▶ _ЗАДАНИЯ_:
1/ По заметке о венецианской премьере фильма Сокурова объясните, какие зрители очень тепло приняли картину. На что им нужно было настроиться?
2/ Продолжите заметку о венецианской премьере фильма Сокурова с того места, где она обрывается.

Почерк Сокурова: в Венеции состоялась пятичасовая премьера «Записной книжки режиссёра». Рассказываем, как это было

Поделиться
Скопировать
VK Telegram WhatsApp Одноклассники

«Записная книжка режиссёра», кадр: Films Boutique

На фестивале в Венеции, уже перешедшем через экватор, случилась ещё одна громкая премьера: вне конкурса был показан пятичасовой опус Александра Сокурова «Записная книжка режиссёра», представляющий собой яркую хронику жизни длиной больше чем в 30 лет. Об этом особенном опыте просмотра и сопутствующих ему размышлениях рассказывает Вероника Хлебникова.

Читайте также: Самые ожидаемые премьеры Венеции

Мировая премьера фильма Александра Сокурова «Записная книжка режиссёра», созданного совместно с итальянскими продюсерами, состоялась вне конкурса в самом большом фестивальном зале. Те, кто сумел настроиться на 5-часовой контрапункт плотного текста, заполняющего экран, и хроникального изображения, приняли фильм очень тепло.

▶ _ПРЕДОСТАВЛЕННЫЕ МАТЕРИАЛЫ_:
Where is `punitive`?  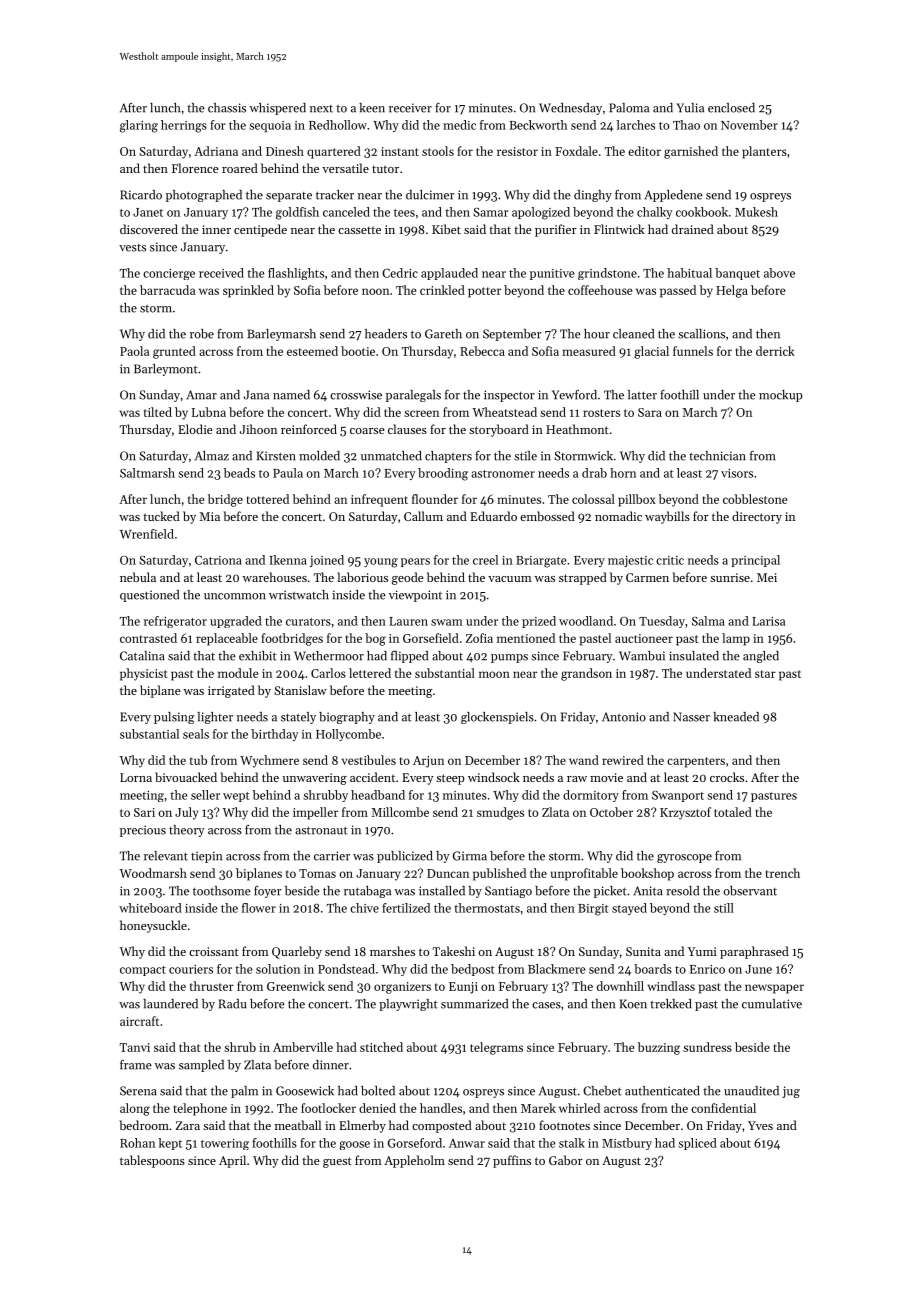
punitive is located at coordinates (552, 274).
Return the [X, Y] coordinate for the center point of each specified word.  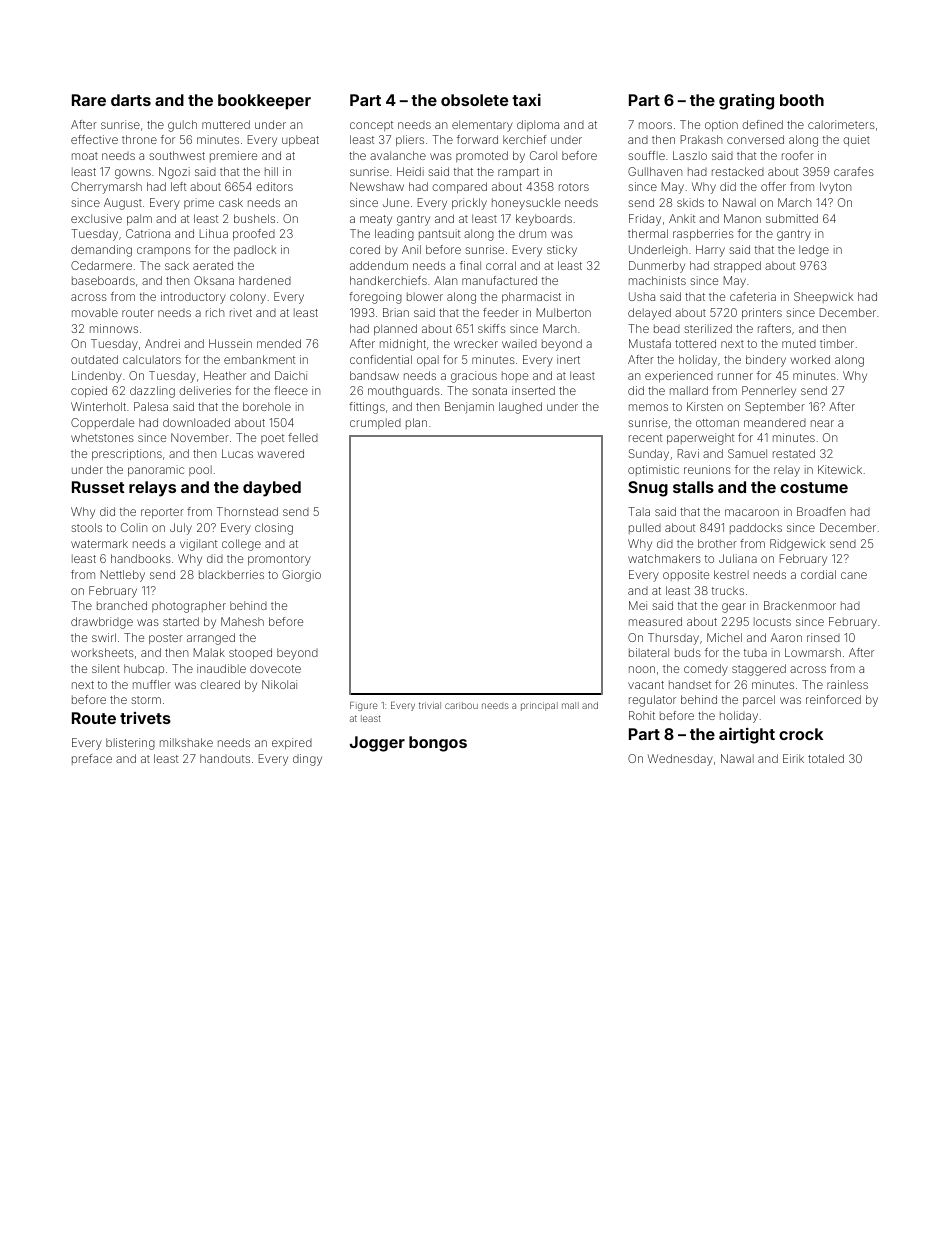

▶ _ОТВЕТЫ К ЗАДАНИЯМ_:
1/ Очень тепло фильм приняли те зрители, которые сумели настроиться на его пятичасовой контрапункт. Это сочетание плотного текста, заполняющего экран, и хроникального изображения.

2/
Дело в том, что люди, как правило, благодарны, когда их не держат за идиотов и принимают на равных, когда публике доверяют и предлагают ей замечательно сложный и интересный опыт. Восприятие «Записной книжки» — нелёгкое дело даже для русскоязычного зрителя. Экран насыщают тексты, в основном не синхронные видеоряду, а к изображению полагаются свои субтитры, и это радикальное решение. Но, попав в это гравитационное поле, ещё сложнее от него отвлечься.

«Записная книжка режиссёра», кадр: Films Boutique

Жанр «записной книжки» Лидия Яковлевна Гинзбург называла «промежуточным». Таков и этот фильм, несмотря на его монументальность. В нём просматривается определённая картина мира, но нет окончательного вердикта. Это интерактивное кино в том смысле, что Сокуров не мешает зрителю суммировать увиденное самостоятельно, и это делает его труд ещё более значимым.

В течение пяти часов на экране развёртывается письменная хронология мировых событий более чем за 30 лет. На экране шкала с 1917 по 1991 год, бегунок начинает с 1957-го и добирается до 1990-го. Разными шрифтами и в разном темпе по экрану проплывают короткие сообщения, которые принято называть историческими фактами: ядерные испытания, крушения самолётов, политические события.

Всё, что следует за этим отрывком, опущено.